> WHAT THIS TASK INVOLVES:
What must be written out is each line from the one holding "Given: Select the blue LATEST badge" through the end of the records, word for word, minus any pictures.

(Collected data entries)
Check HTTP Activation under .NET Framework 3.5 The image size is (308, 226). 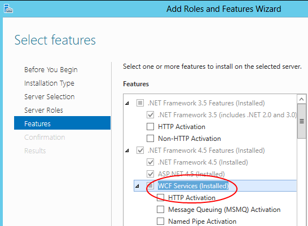tap(150, 127)
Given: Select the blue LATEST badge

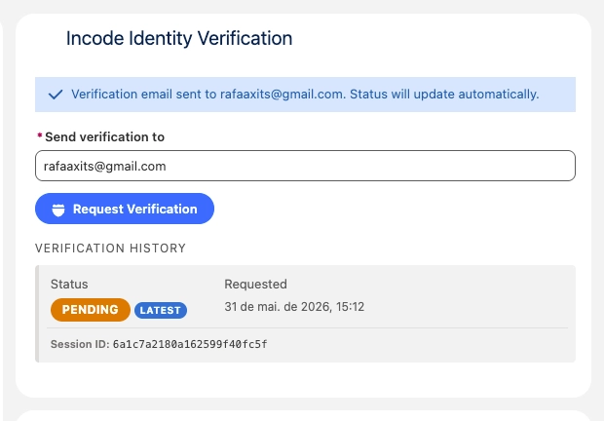Looking at the screenshot, I should [x=160, y=310].
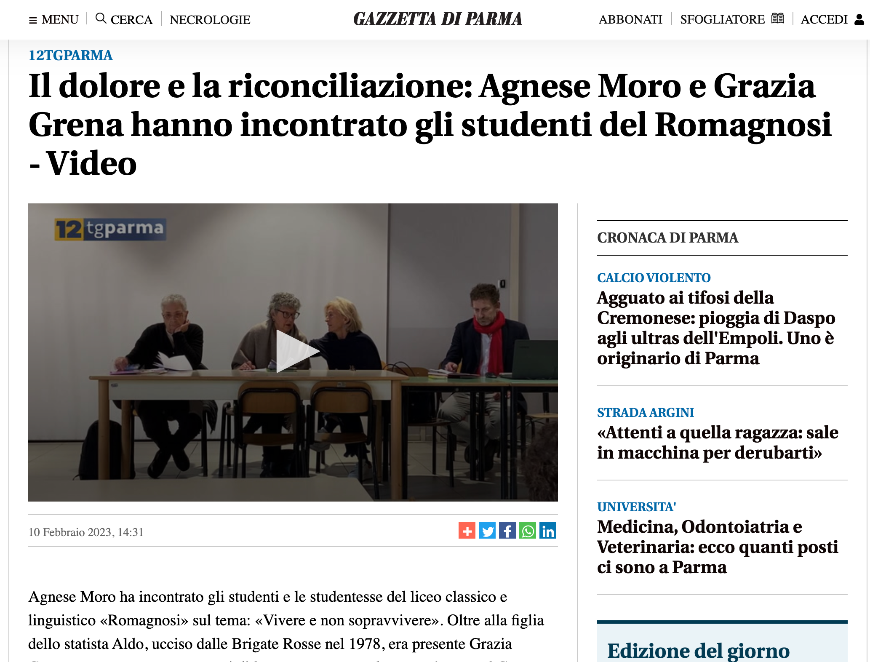Viewport: 870px width, 662px height.
Task: Share article on Facebook
Action: tap(507, 531)
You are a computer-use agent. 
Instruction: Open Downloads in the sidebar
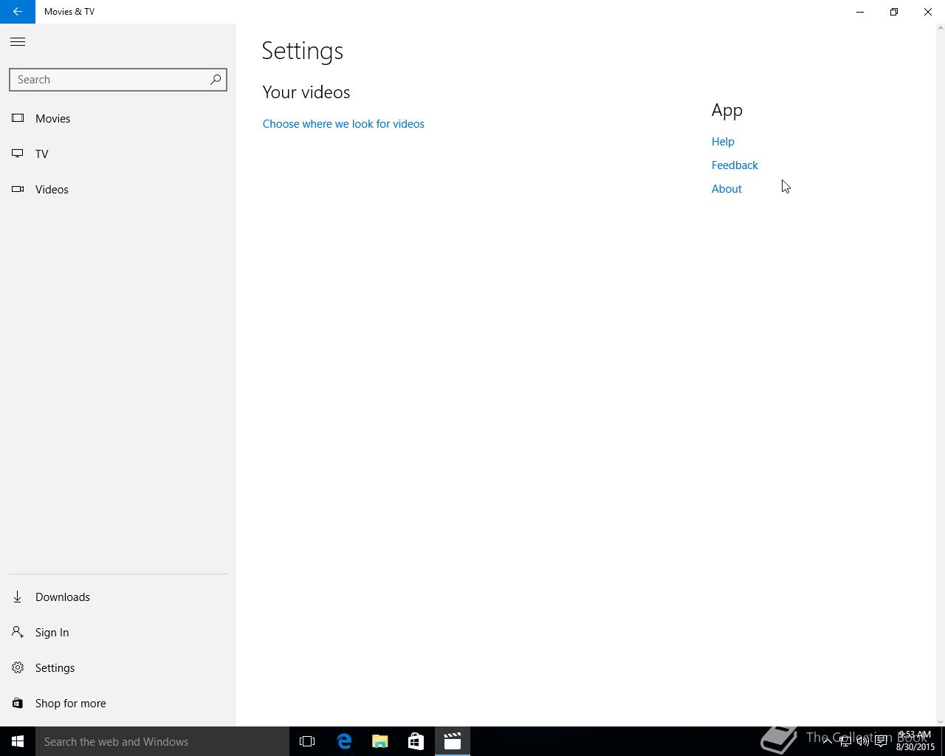coord(62,597)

> FINISHED TASK:
Given: Select the blue LATEST badge

Looking at the screenshot, I should [x=160, y=310].
Viewport: 870px width, 662px height.
Task: Share article on Facebook
Action: tap(507, 531)
You are a computer-use agent. 
Instruction: Open Downloads in the sidebar
coord(62,597)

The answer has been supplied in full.